Once a thickish consistency is reached, turn down the heat to minimum and add remaining 1 tbsp ghee and then 1st coconut milk. If using preserved forms of coconut milk, add now ( I dissolve the coconut milk powder in 1 cup of water). Switch off the heat immediately. The coconut milk will split if boiled. Also add the cardamom, cashewnuts and coconut pieces and stir well till blended.

Traditionally, this pradhaman is served warm. Can also be served chilled.
P.S. Shortcuts are convenient but nothing brings out the taste quite like natural coconut milk!


Shella said...

Will this be similar to parippu payasam??

aparna said...

Thanks for dropping by, Shella. They should be the same. My understanding is that generally payasams are milk based and pradhamans are coconut based(there are exceptions like the ada pradhaman) and thicker than payasams. Also, if both are served at a feast, the pradhaman(meaning first one) is served first, then the payasam.

Shakambary said...

Nice write-up. I would like to know the recipes of Trimadhura-Payasam, Paalada-pradhaman and Ada-pradhaman

aparna said...

Thanks. Paalada pradhaman and Ada pradhaman are the same. I will do a post on that eventually.
I am not aware of a Trimadura payasam. As far as I know, "trimaduram" is a "prasadam" (or an offering made to God and then distributed to devotees) distributed in some temples. Trimaduram signifies three from "tri" and sweet from "maduram".
Trimaduram is usually a dryish mixture of banana pieces ( of the "Kadali" variety), honey and crysatllised sugar ("kalkandu")- hence three sources of sweetness.

Maansi said...

Hi Aparna,

I just chanced upon your blog and am so glad I did.
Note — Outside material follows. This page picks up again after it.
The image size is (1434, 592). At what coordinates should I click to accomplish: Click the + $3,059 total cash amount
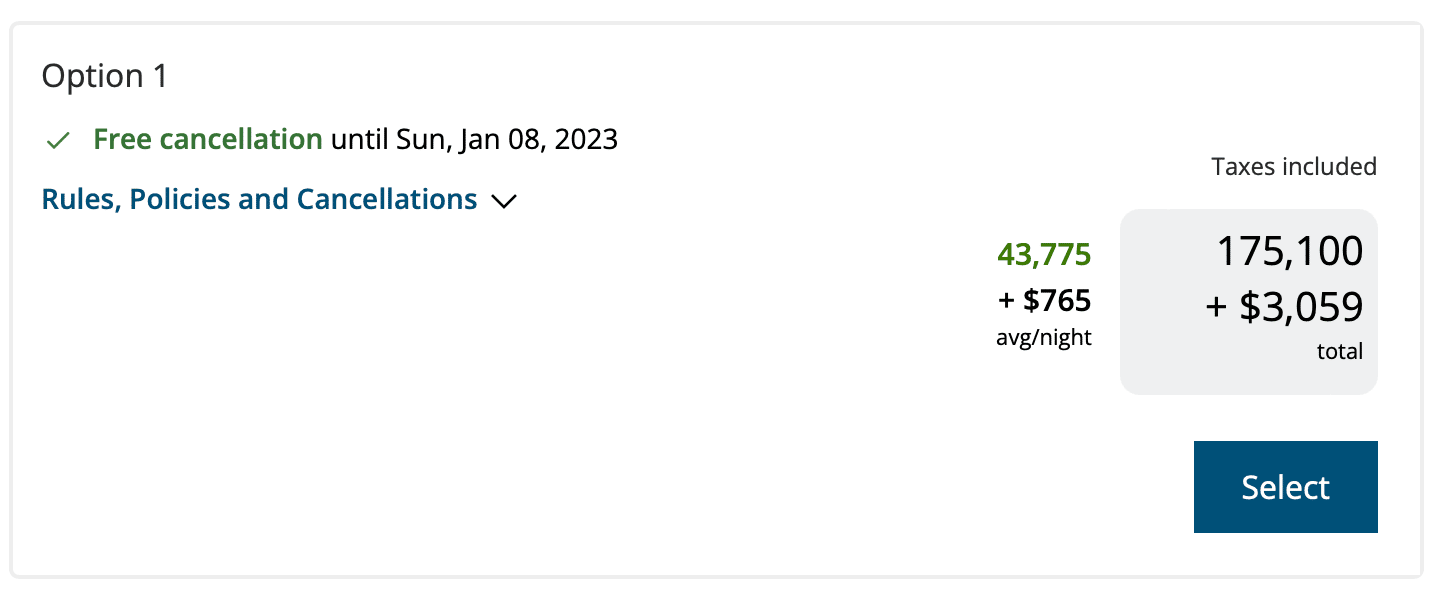point(1284,307)
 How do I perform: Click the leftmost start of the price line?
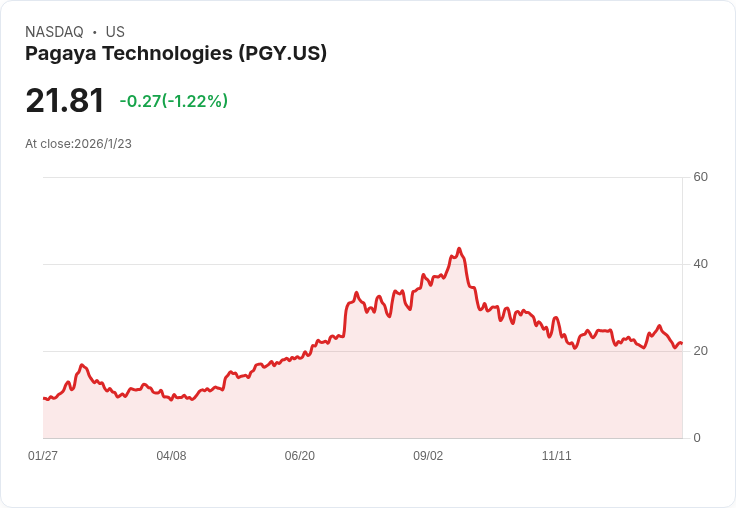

Apart from fabulous recipes (and information), it just brought back such a flood of nostalgic memories! So thank you :) My mom's side of the family are originally Palakkad Iyers and it just gave me such a thrill to read/see the familiar names and words that I heard so often at my grandparents' home.

I decided to try this recipe for Vishu today. But it is difficult to get hold of real coconuts where I live. I've used canned coconut milk several times before though. Can I substitute here with the canned thin coconut milk? If so, how much? I'm not sure how much milk you can extract from an actual coconut.

Keep 'em coming! Good luck.

Aparna said...

Thank you Maansi for the compliments. :)

Yes, you can use the canned coconut milk. You can use about 1 to 1 1/2 cups of coconut milk for this recipe. Add 1 cup milk and then add the rest if you think it is necessary. The finished consistency of the pradhaman is not watery but a little thick, not too much.